Conventional wisdom about China’s infamous one-child policy states that it has led to a disastrous gender gap where there are 30-60 million women now missing from the Chinese population thanks a preference for boys over girls which resulted in mass sex-selective abortions and female infanticide particularly in rural areas.
Shi Yaojiang, a professor at Shaanxi Normal University, and John Kenny, an associate professor of political science at the University of Kansas, are challenging that conventional wisdom, asserting that millions and millions of Chinese girls actually went “missing” because of politics, and are now reappearing as women.
While China’s recently abolished one-child policy may have resulted in millions of sterilizations and abortions, it still didn’t stop many parents from having more than one kid. Some parents hid these “surplus” kids from local officials. However, some local officials took the practical approach of simply turning a blind eye to these children in the interest of social stability — not recording their births but not raising a fuss either.

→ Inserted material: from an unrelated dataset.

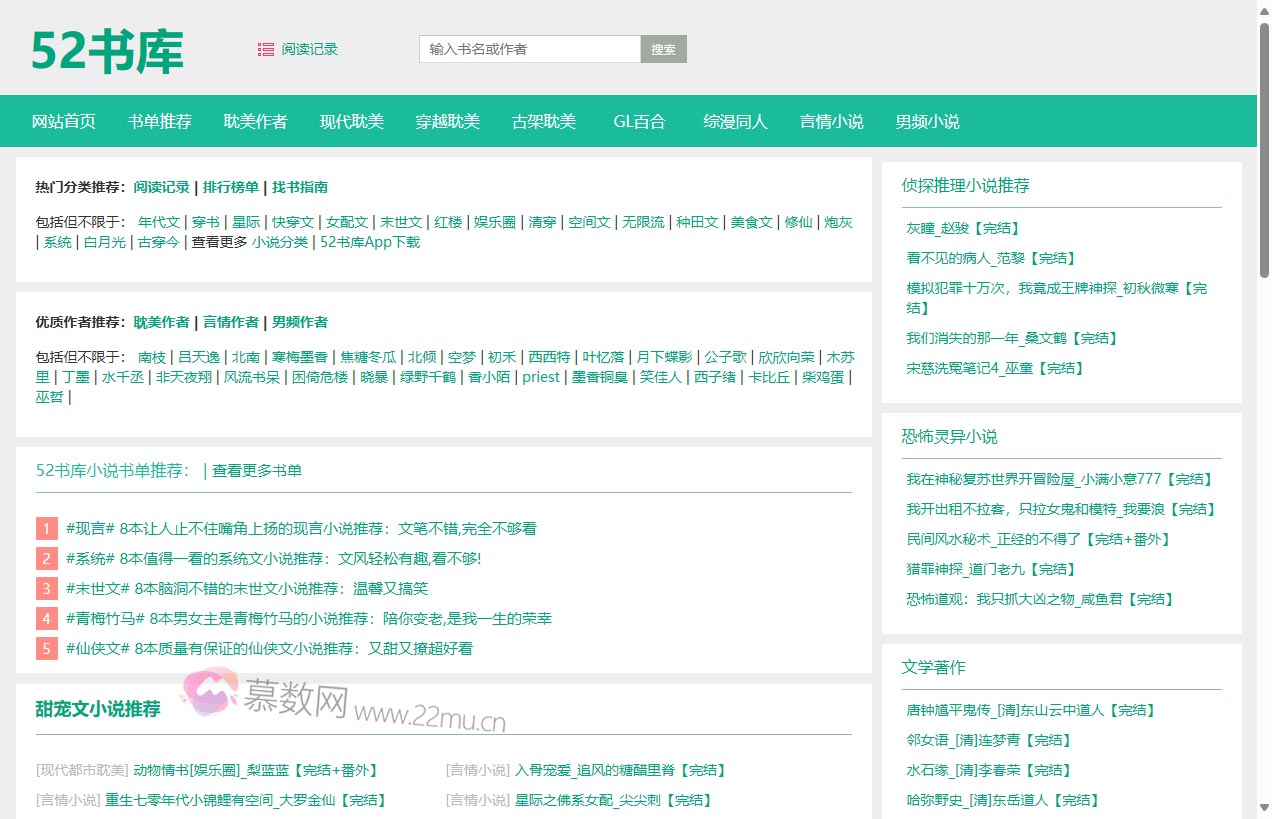Click the number 5 badge for 仙侠文 list
The height and width of the screenshot is (819, 1272).
pos(47,648)
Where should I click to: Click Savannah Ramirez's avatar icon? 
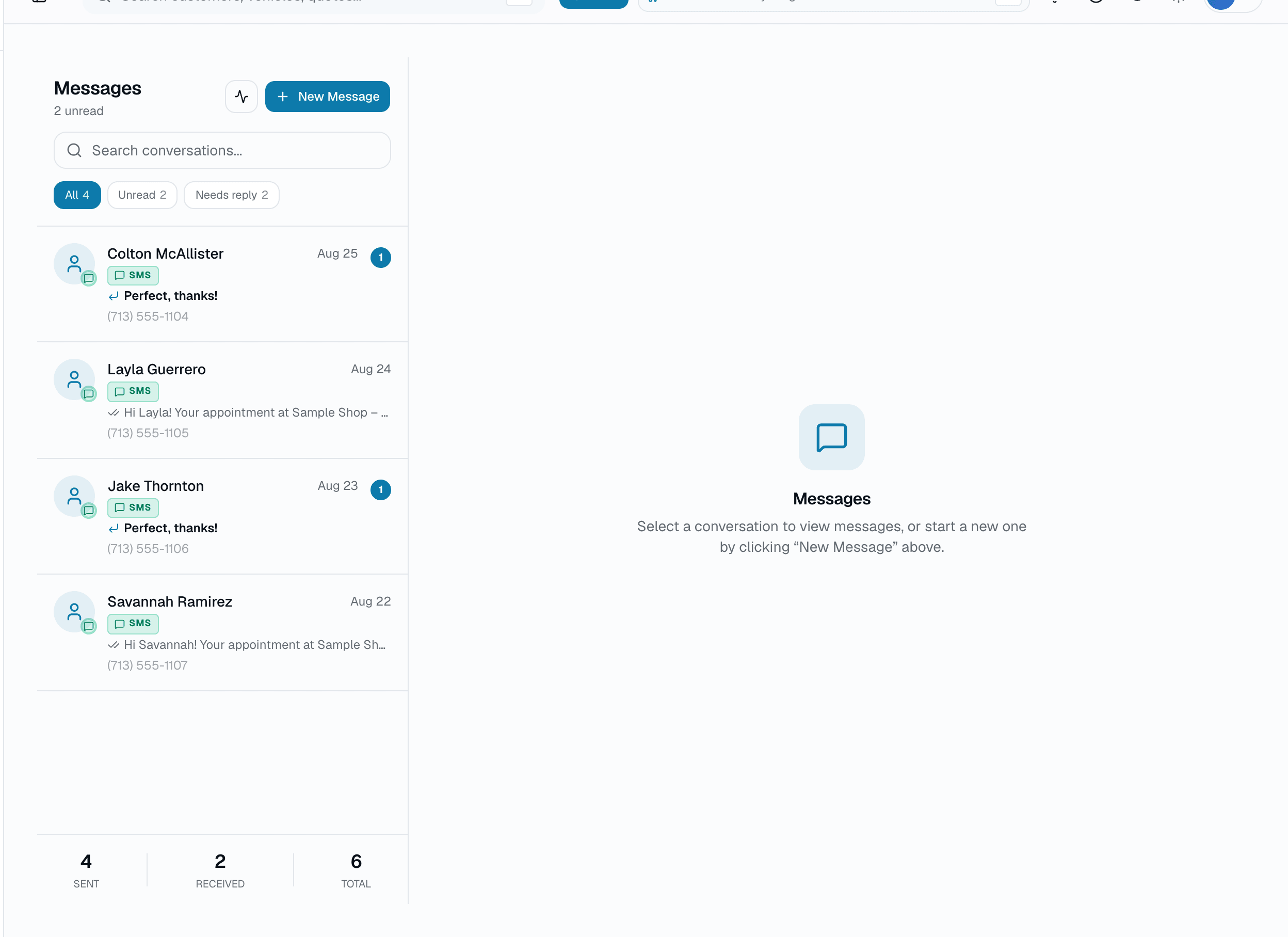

As evidence for this theory, in a study in this month’s edition of the China Quarterly, the two researchers compared the number of children born in 1990 with the number of 20-year-old Chinese men and women in 2010. They discovered that were 4 million more 20-year-olds than there should be, with 1 million more women then men.
“If we go over a course of 25 years, it’s possible there are about 25 million women in the statistics that weren’t there at birth,” Kennedy said.
If this is true, it’s certainly good news for China’s desperate male bachelors who believed that they would have to purchase Vietnamese women on Taobao or else start sharing a wife to deal with the gender gap.
China finally did away with its one-child policy last year, in favor of a two-child one. Still, it remains controversial. Recently, Pulitzer Prize-winning reporter Mei Fong published a book on the policy’s history and repercussions. When she couldn’t find any Chinese-language publishers willing to publish her book, she decided to just make it available online for free instead. Which might be convenient, because it may need an update.